Fitting, as Jordi’s orbit deviates from a few of our own. My astronomical research can report as much. It must have been the fifth time he had become visible to my naked eye when I gathered the required means to send a probe to study this small solar system body.
I first enquired what he was reading. Medieval spanish literature, centering around a monk’s conquest of something. Further enquiries as to the physical mechanics revealed that it is motion that allows Jordi to more effectively absorb the contents of the pages. The walking deepens his concentration, and he maintains this state throughout the length of the beach, which totals a good 3km each way, enabling him to spend hours in deep concentration, making him, for this reason and the ones below, the most dedicated reader in the universe.
Subsequent probes have established trusted communication channels between my observatory and Jordi.
He favours classics of Spanish literature. Human dramas in high language of times past. Speaks intensely about them. Well, he speaks intensely about everything, a permanent frown on his face, arms crossed rather than embracing the void.
Obviously, we get into philosophical conversations. Obviously.
We talk about artistic integrity.
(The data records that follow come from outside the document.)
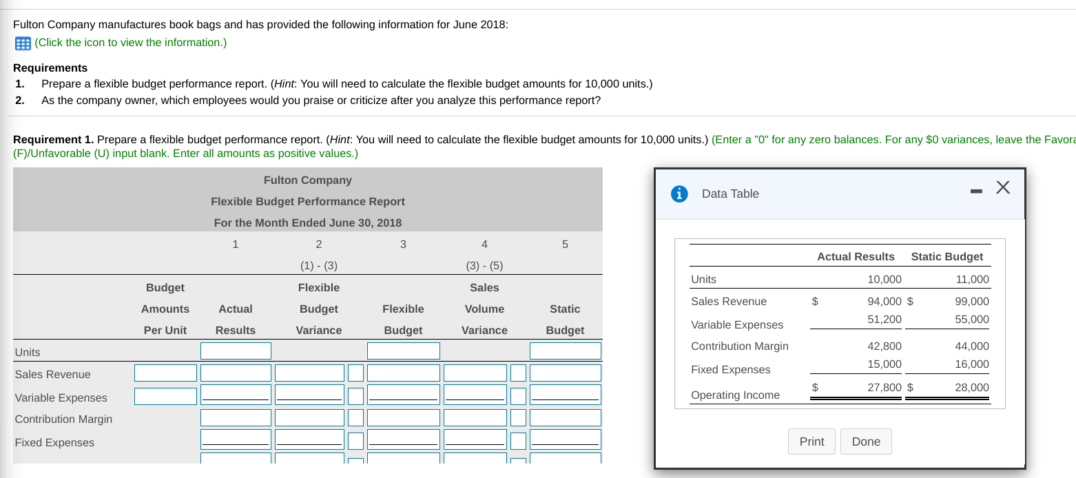Viewport: 1076px width, 478px height.
Task: Select Variable Expenses Budget Amounts Per Unit field
Action: click(165, 396)
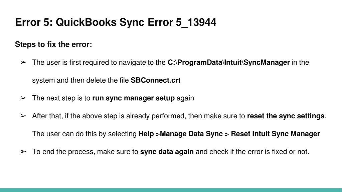
Task: Select the slide title 'Error 5: QuickBooks Sync Error'
Action: 94,22
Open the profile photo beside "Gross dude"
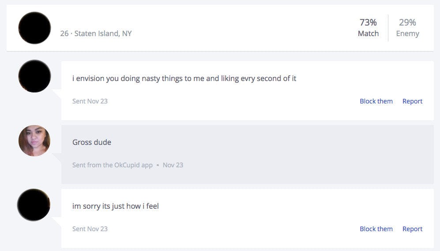 [34, 140]
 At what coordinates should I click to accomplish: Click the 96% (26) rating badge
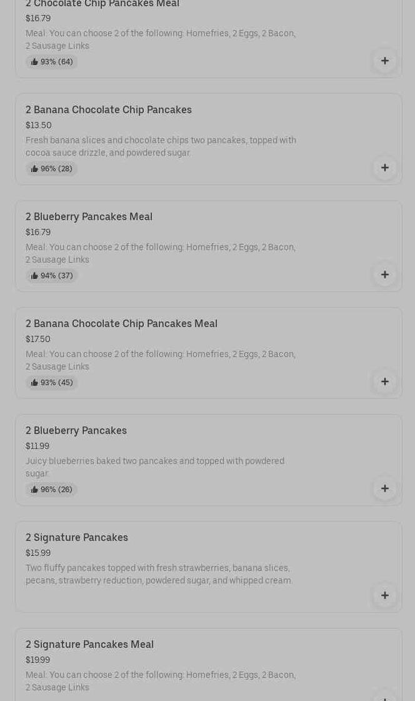tap(52, 490)
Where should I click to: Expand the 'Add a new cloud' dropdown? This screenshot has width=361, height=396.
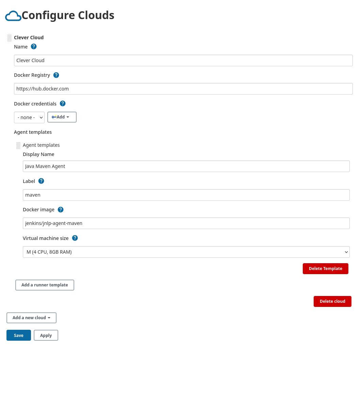pyautogui.click(x=31, y=317)
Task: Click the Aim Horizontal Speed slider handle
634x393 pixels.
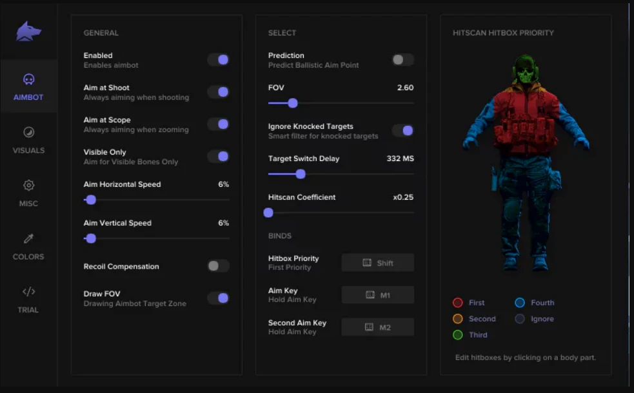Action: (x=91, y=200)
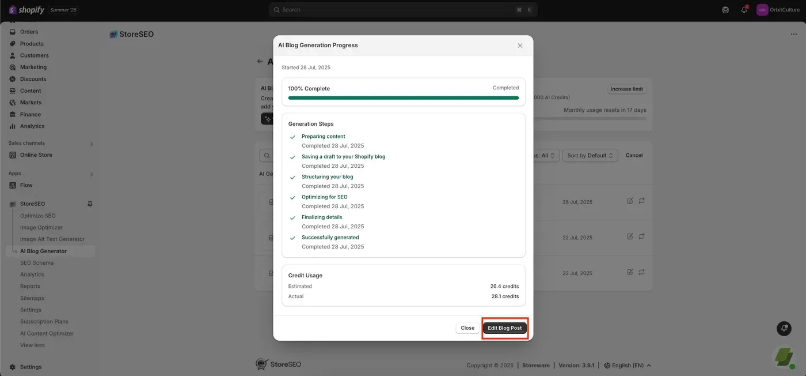Click the Close button in dialog footer
The image size is (806, 376).
(467, 328)
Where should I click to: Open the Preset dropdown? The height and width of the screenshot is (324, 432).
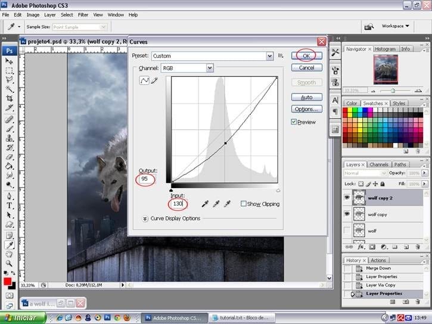click(269, 56)
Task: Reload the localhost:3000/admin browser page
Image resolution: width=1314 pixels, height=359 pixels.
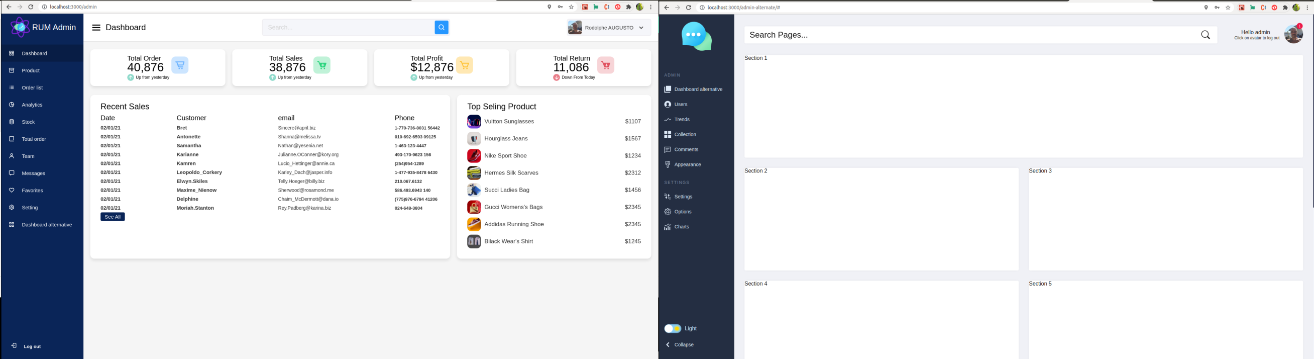Action: [31, 7]
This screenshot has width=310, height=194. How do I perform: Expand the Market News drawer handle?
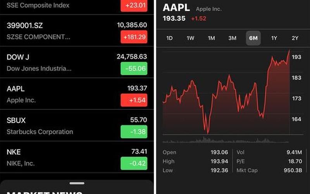[x=77, y=183]
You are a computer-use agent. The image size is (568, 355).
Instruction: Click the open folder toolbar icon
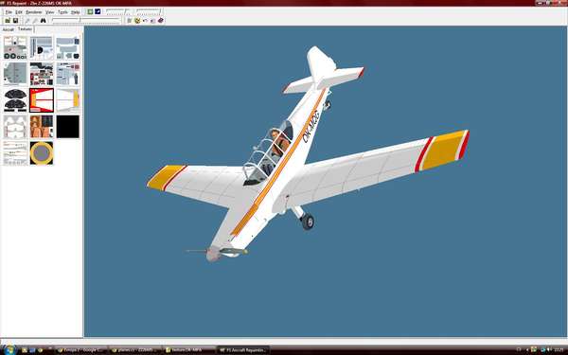(x=8, y=21)
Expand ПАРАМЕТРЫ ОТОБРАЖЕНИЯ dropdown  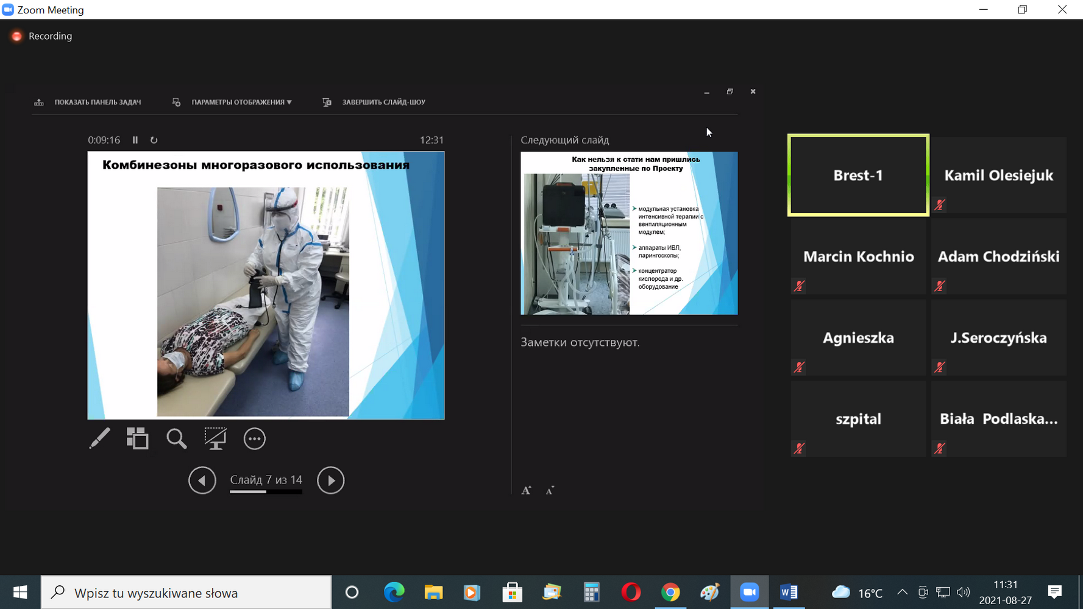[x=241, y=102]
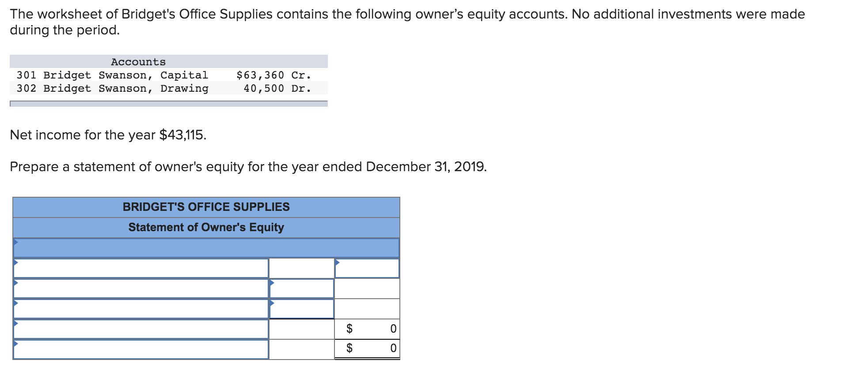
Task: Click third row rightmost empty cell
Action: (367, 309)
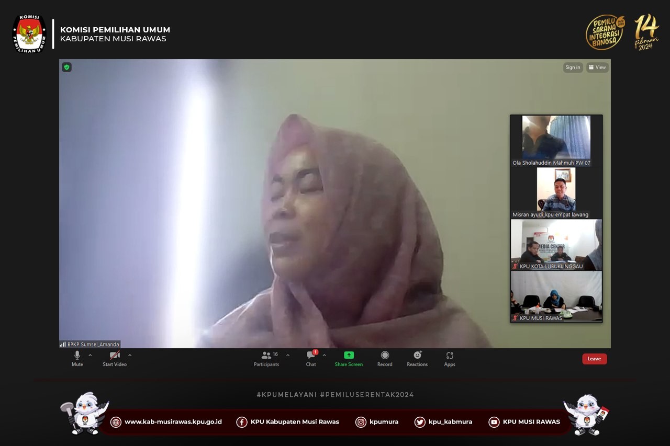Start recording with the Record button

385,358

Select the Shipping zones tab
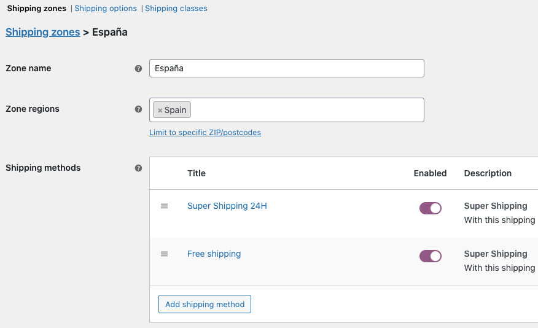coord(37,8)
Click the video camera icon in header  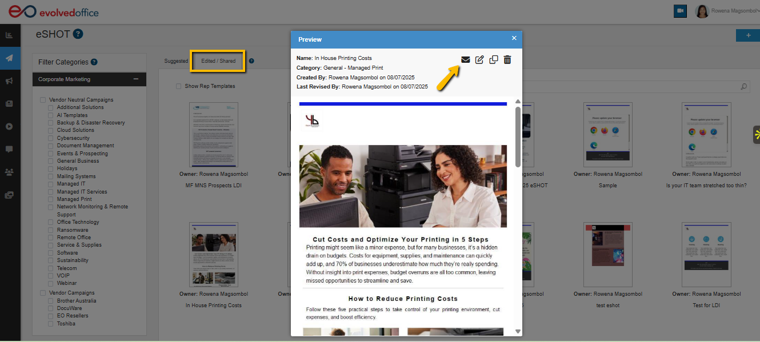(x=680, y=11)
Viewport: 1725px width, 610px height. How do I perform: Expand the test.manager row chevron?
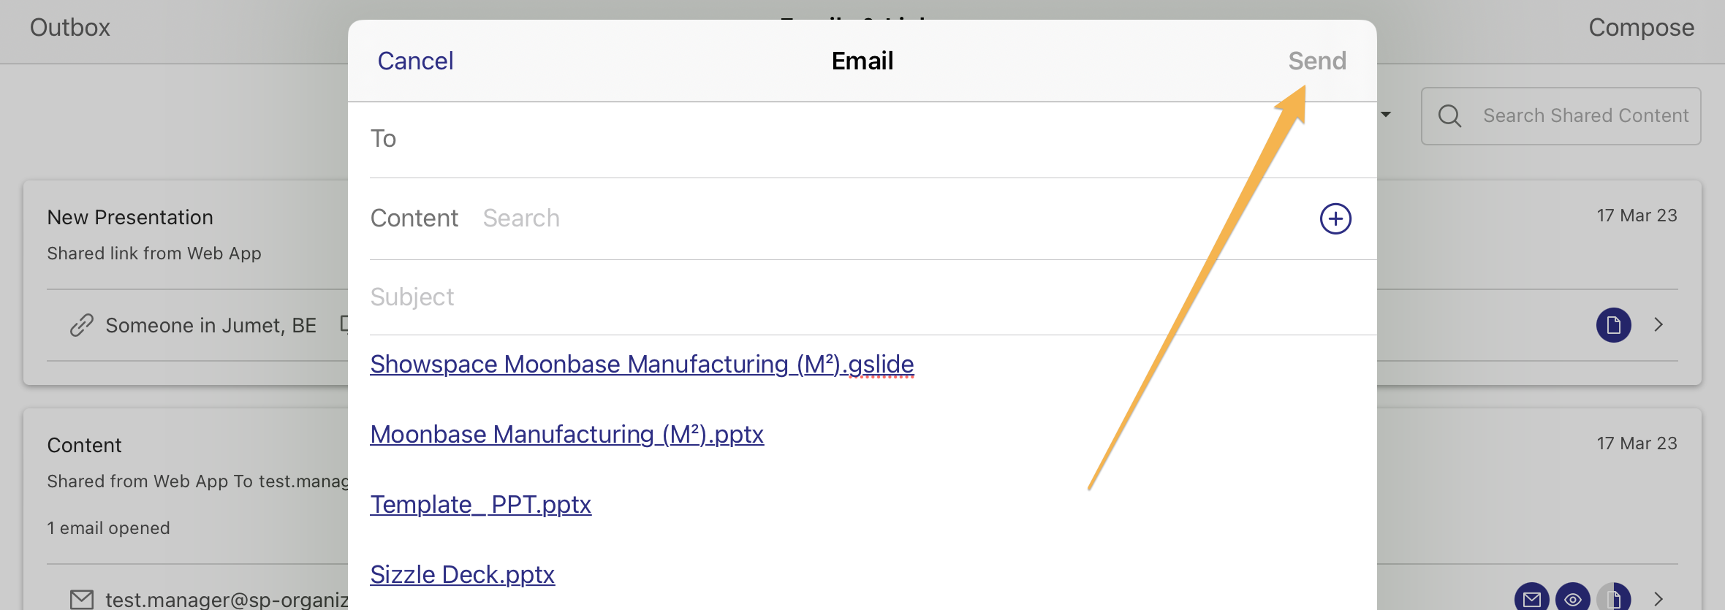(1658, 599)
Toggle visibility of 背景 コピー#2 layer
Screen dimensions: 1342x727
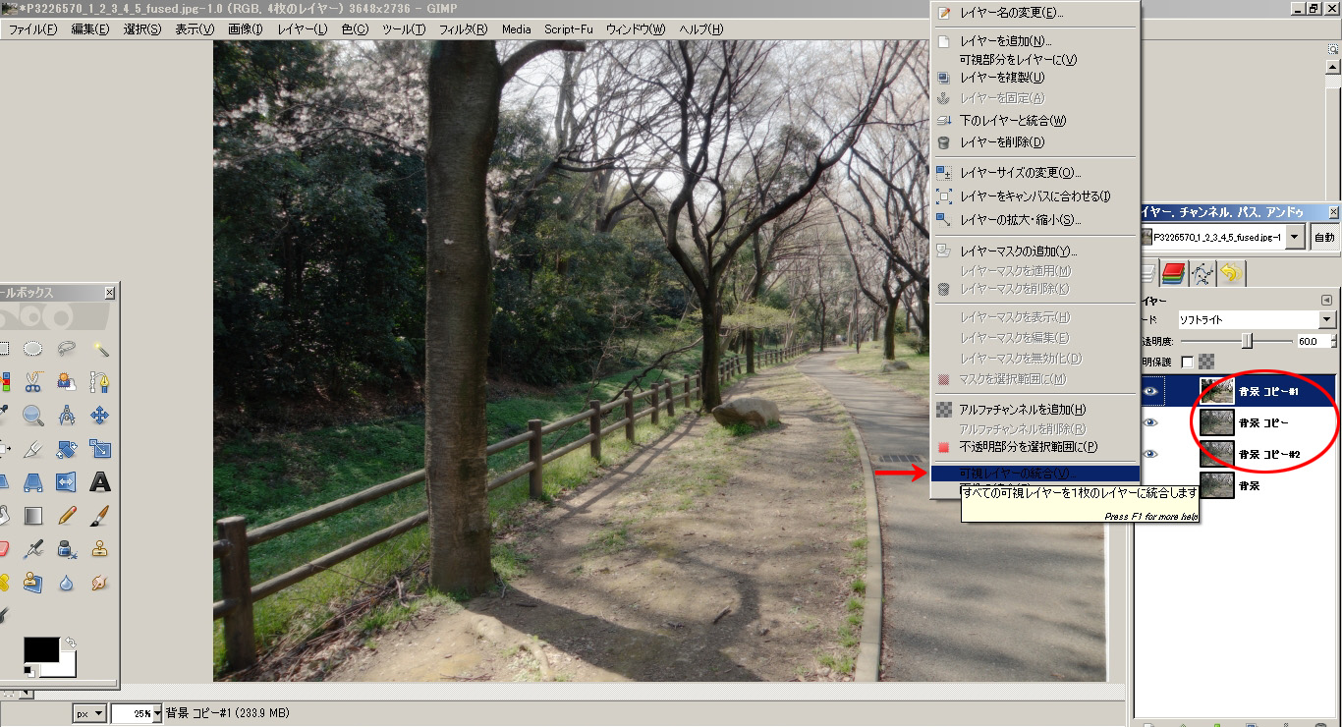pos(1151,454)
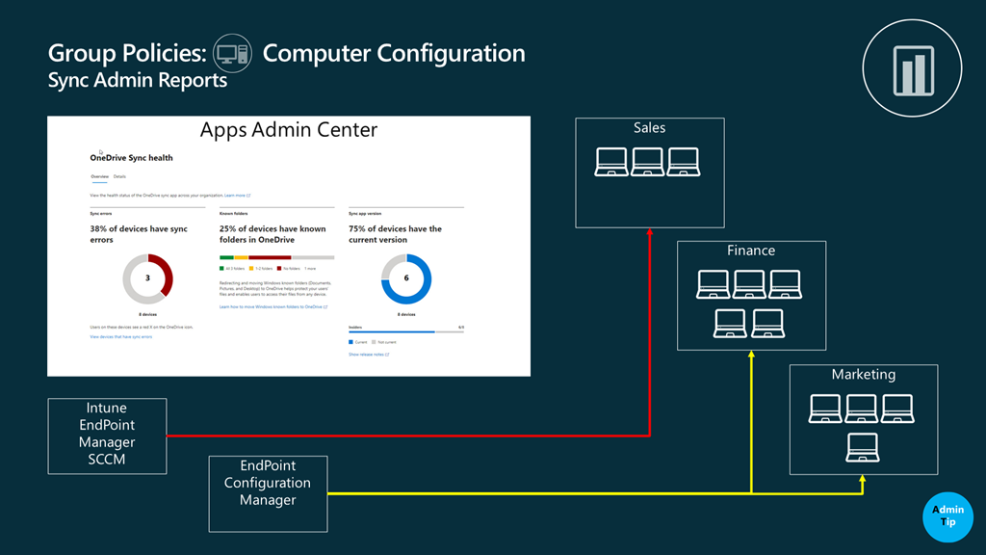Open the Overview tab
The height and width of the screenshot is (555, 986).
(99, 176)
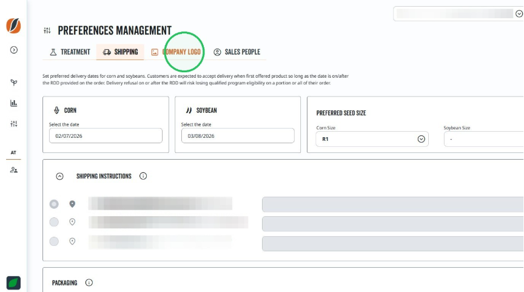Switch to the Treatment tab
This screenshot has width=524, height=292.
click(70, 52)
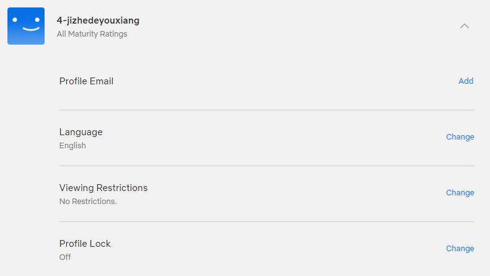Screen dimensions: 490x276
Task: Click the Viewing Restrictions heading
Action: coord(103,188)
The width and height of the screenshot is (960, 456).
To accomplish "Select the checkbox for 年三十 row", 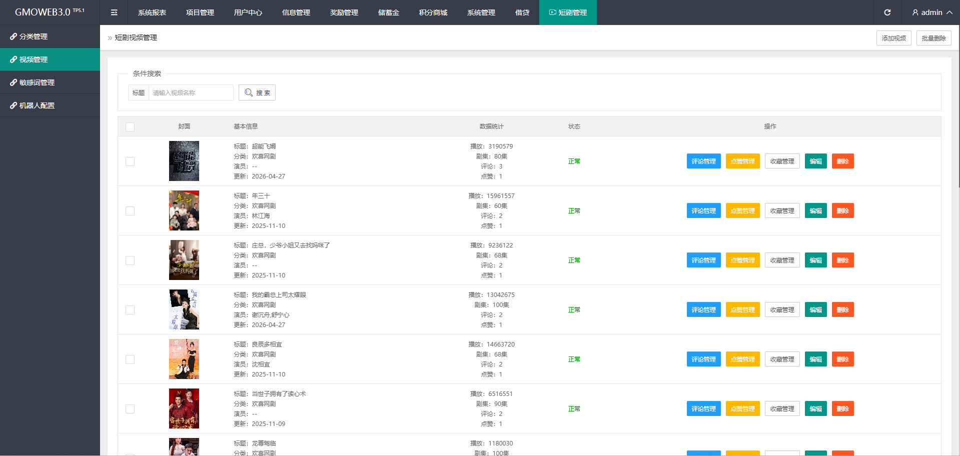I will (x=130, y=211).
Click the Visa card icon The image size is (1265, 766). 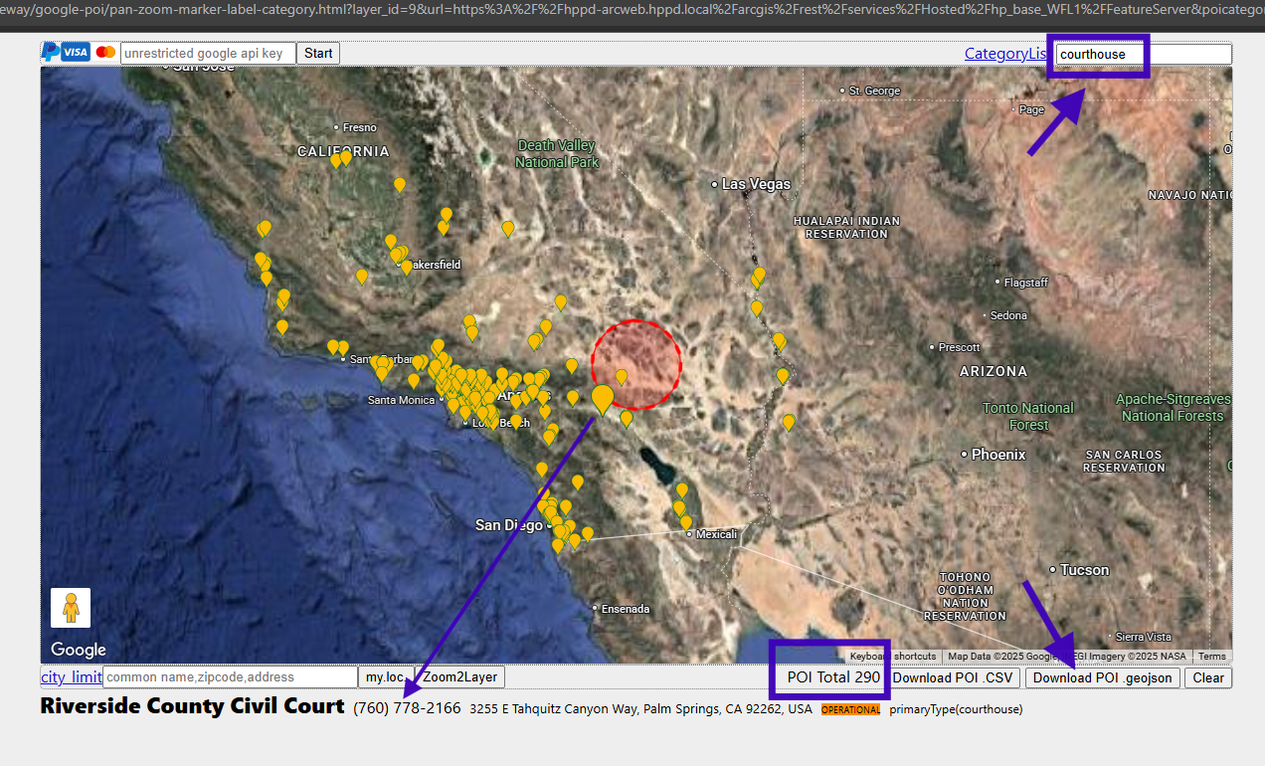pos(76,52)
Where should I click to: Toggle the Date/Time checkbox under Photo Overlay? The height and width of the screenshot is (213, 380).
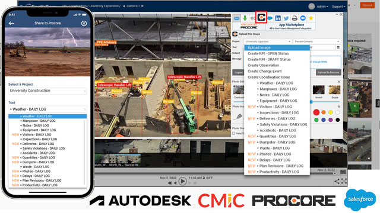pos(233,133)
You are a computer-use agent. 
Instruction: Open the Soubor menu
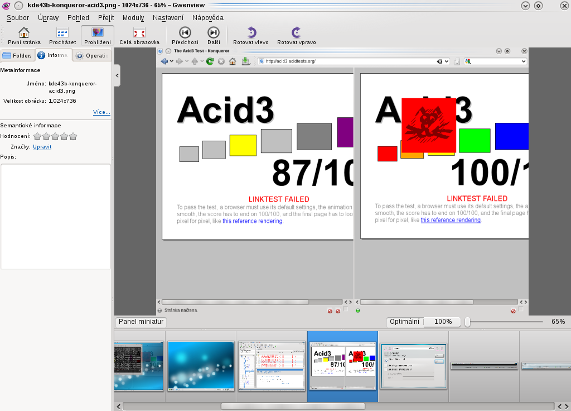click(18, 18)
He’s a writer, favours dense, astronomically complex language. His nebulous texts have more words and layers of meaning than grains of sand underneath his bare feet. I found his prose, or rather, this comet’s tail, to be impenetrable. Shouldn’t one’s writing be accessible to general readers? “Que se las arreglen” (“let them sort it out”). Comet Jordi doesn’t compromise its trajectory.
We talk about autonomy. Comets travel alone. He once mentioned having one other acquaintance in our town, and that was the extent of his constellation. He stresses the importance of having one’s space (in outer space). Jordi’s sea of serenity is derived from his self-reliance, not from anything that depends on other bodies of the solar system.
We talk about relationships. He mistrusts women, whose gravitational pulls only serve to perturb his trajectory, restricting his movement, bringing him down to earth. Black holes of temptation. Celestial bodies on the hunt for a private satellite, shackles awaiting beneath their surface. He won’t smash into one of them, at least not deliberately, and stepping on a sunbather doesn’t count as a collision.
Comets are a frozen piece of rock. Comets flaunt their freedom. Traversing my beach two light years above or at sea level, as if to inflict a light, vindictive laceration on empty space that left them disillusioned.
I have considered whether Jordi could be merely the product of my potentially defective optical instruments and fanciful stargazing. But other independent observers, one of them a psychiatrist I dated and invited to my observatory, have confirmed his existence. And hinted at my concentricity.
Some comets can take as long as 30 million years to complete one trip around the Sun. It would probably take me less if I woke up early tomorrow. Maybe I catch Jordi. Maybe I’ll be like Jordi. It’s not rocket science.